More to the point, Overton continues, many shops are looking to do much more with their mainframe data, particularly when it comes to involving Big Iron-bound operational data in ongoing DW and BI initiatives.

"Those [mainframe-based] business processes are still generating data, and there are a lot of cases where [because of] latency issues or because of infrastructure costs or things like that, it can be beneficial if I can get to that data [on the mainframe] directly. It's no longer good enough to just transfer that [data] in bulk [i.e., as part of a periodic batch process]. Maybe I need to get to it [where it is] for my time-sensitive business intelligence initiatives, or for my packaged applications that are running off-host," he maintains.

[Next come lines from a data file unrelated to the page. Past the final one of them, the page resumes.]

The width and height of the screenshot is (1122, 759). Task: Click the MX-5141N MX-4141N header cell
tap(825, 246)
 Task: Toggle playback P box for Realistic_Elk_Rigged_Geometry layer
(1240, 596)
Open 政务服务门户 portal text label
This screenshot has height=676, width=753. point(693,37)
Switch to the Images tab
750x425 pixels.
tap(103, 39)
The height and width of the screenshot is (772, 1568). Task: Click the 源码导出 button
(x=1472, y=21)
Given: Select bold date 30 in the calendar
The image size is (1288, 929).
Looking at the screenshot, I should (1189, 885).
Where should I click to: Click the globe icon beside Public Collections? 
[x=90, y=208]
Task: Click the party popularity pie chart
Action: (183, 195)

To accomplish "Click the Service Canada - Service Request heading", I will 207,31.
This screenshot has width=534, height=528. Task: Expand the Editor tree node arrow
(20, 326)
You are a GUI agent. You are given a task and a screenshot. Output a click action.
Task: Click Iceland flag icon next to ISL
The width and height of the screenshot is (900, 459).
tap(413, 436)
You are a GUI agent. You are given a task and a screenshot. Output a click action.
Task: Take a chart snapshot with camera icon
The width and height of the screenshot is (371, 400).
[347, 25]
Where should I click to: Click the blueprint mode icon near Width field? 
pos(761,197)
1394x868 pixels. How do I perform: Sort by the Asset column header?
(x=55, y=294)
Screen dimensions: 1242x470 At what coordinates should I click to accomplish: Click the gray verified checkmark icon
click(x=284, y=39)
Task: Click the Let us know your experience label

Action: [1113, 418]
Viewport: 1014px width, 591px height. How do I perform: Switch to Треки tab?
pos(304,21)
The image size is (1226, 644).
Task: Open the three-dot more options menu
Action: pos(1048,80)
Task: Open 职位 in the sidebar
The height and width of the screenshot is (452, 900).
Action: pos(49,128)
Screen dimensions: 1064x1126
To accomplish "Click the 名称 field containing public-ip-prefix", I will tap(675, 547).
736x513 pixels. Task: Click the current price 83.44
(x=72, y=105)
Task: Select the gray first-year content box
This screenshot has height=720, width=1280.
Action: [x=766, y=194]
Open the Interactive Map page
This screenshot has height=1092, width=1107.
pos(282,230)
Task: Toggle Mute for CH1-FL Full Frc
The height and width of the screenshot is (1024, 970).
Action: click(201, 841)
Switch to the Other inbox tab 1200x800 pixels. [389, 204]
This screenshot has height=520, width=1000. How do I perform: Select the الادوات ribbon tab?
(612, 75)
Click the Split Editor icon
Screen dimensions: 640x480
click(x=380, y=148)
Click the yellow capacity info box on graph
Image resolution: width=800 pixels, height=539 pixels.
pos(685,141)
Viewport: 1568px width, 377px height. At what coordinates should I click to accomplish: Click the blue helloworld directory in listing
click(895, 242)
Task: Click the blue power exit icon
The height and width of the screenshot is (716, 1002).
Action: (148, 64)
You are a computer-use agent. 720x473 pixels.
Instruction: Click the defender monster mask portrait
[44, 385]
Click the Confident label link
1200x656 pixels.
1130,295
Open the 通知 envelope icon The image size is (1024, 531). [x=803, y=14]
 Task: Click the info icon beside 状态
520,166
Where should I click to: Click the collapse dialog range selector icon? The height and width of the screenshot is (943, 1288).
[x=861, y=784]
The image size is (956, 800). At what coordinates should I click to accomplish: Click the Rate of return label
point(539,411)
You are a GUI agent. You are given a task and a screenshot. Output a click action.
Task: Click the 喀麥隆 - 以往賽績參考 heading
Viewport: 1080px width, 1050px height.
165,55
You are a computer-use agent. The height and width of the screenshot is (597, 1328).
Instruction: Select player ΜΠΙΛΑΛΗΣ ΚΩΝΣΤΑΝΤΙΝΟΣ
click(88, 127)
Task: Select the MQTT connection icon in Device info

"We had an insurance provider [customer] who undertook an initiative to modernize their mainframe. Their challenge was, 'I have [to take] my claims processing … to the point where I can know what my liability is at the time that a service is being rendered. Before, there was a significant delay. They wanted to take that to real-time. But for them, moving that data off [the mainframe] wasn't an option. They said, 'We want to do this on the mainframe. The operational data is on the mainframe. That's where we want to keep it.' So they built a new [claims processing] application that interfaces with the [operational] data on the mainframe."